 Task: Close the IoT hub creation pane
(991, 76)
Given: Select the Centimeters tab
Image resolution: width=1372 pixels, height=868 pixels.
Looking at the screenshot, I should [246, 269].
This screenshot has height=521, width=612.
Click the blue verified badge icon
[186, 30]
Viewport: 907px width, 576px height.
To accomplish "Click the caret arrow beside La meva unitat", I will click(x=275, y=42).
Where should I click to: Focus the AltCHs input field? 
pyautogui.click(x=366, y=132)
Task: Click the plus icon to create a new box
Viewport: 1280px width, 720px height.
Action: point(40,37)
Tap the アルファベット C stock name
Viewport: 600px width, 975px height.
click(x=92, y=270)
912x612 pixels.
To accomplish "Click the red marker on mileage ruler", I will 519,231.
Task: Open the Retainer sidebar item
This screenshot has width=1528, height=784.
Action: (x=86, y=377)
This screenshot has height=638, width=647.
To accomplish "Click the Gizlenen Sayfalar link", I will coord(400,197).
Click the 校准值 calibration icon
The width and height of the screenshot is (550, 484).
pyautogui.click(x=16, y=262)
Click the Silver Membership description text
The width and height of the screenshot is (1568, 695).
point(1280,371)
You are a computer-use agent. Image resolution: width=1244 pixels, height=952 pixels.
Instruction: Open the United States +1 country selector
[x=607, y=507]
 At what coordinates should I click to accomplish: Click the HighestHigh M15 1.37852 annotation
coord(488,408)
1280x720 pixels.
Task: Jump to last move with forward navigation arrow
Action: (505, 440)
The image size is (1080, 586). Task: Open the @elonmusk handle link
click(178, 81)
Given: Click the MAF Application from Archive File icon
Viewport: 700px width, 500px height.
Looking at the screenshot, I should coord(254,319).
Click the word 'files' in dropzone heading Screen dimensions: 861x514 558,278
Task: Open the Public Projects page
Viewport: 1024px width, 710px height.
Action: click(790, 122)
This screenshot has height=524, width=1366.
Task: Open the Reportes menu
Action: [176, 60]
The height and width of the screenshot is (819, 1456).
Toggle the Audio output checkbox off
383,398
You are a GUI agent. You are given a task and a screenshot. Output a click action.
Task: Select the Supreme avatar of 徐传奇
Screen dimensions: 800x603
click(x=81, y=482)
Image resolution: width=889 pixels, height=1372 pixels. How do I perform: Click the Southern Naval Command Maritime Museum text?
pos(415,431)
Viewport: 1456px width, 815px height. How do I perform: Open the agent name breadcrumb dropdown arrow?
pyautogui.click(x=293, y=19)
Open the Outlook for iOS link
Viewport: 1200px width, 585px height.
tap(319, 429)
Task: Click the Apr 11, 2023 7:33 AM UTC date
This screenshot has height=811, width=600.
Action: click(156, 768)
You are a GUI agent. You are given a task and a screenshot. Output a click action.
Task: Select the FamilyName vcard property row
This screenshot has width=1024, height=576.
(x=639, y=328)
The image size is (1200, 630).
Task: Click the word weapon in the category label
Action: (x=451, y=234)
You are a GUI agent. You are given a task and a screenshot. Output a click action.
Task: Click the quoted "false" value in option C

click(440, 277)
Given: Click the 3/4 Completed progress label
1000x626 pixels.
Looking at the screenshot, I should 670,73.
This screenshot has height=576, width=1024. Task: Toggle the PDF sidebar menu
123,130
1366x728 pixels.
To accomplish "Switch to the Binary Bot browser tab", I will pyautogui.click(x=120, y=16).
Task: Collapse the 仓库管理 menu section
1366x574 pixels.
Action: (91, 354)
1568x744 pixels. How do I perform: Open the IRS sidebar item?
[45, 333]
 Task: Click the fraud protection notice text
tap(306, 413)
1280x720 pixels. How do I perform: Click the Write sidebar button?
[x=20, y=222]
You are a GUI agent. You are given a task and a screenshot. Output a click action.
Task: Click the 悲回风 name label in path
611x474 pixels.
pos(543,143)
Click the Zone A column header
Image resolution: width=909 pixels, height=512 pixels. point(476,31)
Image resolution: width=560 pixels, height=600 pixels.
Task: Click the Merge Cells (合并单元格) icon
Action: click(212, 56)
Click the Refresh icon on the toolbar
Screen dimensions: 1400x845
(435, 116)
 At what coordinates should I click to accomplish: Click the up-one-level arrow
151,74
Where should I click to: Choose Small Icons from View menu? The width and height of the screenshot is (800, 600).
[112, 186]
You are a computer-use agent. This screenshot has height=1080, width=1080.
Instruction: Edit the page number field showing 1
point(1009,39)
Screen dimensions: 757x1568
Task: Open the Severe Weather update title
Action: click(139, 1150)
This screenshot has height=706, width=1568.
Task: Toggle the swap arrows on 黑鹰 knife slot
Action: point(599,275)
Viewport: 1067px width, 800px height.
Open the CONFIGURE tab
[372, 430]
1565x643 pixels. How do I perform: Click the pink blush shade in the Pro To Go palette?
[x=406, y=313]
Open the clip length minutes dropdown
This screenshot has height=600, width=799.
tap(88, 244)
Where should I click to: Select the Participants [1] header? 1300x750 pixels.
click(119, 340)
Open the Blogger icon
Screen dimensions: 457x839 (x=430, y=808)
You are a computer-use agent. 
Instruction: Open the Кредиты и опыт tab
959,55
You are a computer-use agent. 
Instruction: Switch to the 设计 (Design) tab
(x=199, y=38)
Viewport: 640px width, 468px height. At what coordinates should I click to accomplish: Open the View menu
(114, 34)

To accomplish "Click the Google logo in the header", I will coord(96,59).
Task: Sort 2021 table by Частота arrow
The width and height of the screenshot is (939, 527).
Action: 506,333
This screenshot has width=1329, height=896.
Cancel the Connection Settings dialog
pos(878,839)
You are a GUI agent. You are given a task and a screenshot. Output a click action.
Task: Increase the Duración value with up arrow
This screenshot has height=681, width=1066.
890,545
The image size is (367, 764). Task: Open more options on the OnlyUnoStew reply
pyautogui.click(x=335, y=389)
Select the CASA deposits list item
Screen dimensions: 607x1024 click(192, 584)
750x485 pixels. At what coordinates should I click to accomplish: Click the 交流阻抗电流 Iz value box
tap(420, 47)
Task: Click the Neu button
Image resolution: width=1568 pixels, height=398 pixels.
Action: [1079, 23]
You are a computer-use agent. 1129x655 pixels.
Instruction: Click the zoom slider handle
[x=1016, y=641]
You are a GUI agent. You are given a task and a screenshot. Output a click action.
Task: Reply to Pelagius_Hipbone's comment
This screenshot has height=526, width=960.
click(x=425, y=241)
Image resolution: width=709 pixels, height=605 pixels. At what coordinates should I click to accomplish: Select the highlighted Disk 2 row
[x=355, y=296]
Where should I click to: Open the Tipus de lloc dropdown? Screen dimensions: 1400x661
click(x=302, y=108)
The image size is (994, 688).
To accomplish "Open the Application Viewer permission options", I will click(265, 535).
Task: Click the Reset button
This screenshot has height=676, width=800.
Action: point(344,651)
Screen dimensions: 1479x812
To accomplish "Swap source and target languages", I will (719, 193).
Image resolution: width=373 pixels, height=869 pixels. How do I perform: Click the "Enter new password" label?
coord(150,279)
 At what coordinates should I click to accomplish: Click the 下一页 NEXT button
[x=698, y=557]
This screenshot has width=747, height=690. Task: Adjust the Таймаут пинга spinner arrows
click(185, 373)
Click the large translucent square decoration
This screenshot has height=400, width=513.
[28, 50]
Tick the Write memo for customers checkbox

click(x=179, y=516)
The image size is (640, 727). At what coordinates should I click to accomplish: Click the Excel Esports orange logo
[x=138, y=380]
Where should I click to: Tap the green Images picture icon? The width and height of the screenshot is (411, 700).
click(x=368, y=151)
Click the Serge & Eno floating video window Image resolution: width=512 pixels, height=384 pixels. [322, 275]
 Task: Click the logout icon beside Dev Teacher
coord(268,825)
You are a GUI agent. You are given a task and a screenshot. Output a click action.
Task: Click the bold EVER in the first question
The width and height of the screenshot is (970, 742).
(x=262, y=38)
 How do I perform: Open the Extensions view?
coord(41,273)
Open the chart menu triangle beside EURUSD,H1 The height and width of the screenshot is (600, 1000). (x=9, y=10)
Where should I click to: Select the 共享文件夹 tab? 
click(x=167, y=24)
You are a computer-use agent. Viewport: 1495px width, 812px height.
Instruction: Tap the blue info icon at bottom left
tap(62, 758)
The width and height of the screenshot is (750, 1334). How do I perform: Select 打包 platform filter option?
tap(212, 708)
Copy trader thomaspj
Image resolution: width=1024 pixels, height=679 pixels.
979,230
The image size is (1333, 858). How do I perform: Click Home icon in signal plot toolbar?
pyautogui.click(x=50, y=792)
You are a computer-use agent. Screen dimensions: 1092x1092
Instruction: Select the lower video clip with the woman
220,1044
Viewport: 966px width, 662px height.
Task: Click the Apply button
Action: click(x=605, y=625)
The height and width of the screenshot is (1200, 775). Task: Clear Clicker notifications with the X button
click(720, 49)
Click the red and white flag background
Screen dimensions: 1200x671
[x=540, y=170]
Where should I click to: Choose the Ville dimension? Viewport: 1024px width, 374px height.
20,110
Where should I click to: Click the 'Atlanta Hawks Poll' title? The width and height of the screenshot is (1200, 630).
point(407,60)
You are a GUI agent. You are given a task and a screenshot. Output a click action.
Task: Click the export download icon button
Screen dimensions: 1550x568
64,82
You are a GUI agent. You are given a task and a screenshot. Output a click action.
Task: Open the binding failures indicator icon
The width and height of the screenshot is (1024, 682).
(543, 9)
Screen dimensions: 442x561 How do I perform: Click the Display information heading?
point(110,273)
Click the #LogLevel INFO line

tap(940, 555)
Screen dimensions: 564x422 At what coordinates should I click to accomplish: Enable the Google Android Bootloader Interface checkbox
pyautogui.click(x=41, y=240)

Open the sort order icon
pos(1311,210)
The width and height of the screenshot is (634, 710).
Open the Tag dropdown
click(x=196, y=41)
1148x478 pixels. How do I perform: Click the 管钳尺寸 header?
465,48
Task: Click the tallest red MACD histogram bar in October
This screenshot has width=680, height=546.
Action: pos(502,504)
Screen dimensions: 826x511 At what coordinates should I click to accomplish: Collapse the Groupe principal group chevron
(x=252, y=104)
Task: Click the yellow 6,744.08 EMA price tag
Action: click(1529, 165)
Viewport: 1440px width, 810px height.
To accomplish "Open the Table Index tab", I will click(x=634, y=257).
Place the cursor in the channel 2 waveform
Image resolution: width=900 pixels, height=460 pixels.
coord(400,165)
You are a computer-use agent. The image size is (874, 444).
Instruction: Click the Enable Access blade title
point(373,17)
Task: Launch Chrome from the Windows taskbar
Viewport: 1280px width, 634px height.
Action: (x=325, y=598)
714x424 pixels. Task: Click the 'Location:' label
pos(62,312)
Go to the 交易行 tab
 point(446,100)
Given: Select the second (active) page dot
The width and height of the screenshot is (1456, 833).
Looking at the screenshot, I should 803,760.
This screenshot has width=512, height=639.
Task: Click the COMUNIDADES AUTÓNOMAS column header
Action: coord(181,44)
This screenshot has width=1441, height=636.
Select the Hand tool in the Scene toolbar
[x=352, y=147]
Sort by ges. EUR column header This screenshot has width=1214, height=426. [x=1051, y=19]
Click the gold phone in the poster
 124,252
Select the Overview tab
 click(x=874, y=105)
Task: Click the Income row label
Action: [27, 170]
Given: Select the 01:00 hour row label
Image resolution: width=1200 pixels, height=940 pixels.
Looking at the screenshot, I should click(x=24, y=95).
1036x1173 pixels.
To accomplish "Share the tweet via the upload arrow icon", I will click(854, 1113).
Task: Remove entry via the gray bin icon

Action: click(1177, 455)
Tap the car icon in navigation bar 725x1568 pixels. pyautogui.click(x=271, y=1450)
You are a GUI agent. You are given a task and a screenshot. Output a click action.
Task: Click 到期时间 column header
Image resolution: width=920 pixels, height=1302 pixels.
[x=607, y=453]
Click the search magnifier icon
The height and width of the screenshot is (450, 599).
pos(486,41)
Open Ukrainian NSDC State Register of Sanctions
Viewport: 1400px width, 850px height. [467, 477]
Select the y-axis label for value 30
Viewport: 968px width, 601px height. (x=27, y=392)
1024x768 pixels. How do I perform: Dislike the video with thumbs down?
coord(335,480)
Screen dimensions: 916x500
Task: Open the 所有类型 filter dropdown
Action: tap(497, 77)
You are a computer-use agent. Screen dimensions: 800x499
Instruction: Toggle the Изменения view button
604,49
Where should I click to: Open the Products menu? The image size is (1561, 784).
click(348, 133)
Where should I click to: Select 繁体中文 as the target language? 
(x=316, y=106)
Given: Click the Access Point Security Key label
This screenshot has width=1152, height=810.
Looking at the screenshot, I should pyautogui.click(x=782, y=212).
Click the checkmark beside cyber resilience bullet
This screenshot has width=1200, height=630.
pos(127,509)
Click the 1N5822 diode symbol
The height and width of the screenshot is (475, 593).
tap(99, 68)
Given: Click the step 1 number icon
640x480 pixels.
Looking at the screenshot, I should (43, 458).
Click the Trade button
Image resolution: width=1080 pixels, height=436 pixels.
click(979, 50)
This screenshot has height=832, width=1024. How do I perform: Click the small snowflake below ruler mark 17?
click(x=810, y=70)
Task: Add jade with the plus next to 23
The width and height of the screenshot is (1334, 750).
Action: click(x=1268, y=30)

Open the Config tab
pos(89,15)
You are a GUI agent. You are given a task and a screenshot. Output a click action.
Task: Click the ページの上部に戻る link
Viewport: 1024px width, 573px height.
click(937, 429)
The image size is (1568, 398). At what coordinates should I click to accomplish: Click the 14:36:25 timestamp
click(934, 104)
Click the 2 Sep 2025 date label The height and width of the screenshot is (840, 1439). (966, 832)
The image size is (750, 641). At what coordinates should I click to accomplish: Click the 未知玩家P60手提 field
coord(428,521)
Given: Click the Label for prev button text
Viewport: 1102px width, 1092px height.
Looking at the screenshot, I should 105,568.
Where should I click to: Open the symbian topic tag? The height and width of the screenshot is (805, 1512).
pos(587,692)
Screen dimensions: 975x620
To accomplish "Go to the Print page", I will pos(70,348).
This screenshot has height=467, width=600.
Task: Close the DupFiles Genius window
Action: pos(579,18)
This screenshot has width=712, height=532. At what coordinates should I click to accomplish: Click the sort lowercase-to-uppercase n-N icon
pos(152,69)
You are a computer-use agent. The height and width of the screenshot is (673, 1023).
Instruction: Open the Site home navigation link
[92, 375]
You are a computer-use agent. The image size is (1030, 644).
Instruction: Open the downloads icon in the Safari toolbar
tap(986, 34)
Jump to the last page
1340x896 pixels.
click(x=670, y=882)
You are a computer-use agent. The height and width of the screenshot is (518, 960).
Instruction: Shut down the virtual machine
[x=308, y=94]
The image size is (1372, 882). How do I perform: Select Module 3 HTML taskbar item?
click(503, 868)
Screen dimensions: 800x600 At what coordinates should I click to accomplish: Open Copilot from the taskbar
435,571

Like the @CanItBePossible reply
★ ★ ★ ★ ★
Identify the lines of the entries containing the string "Application". Copy each such line.

• **RESPONSE BOX**:
Given: Click the MAF Application from Archive File icon
To accomplish "Open the Application Viewer permission options", I will click(265, 535).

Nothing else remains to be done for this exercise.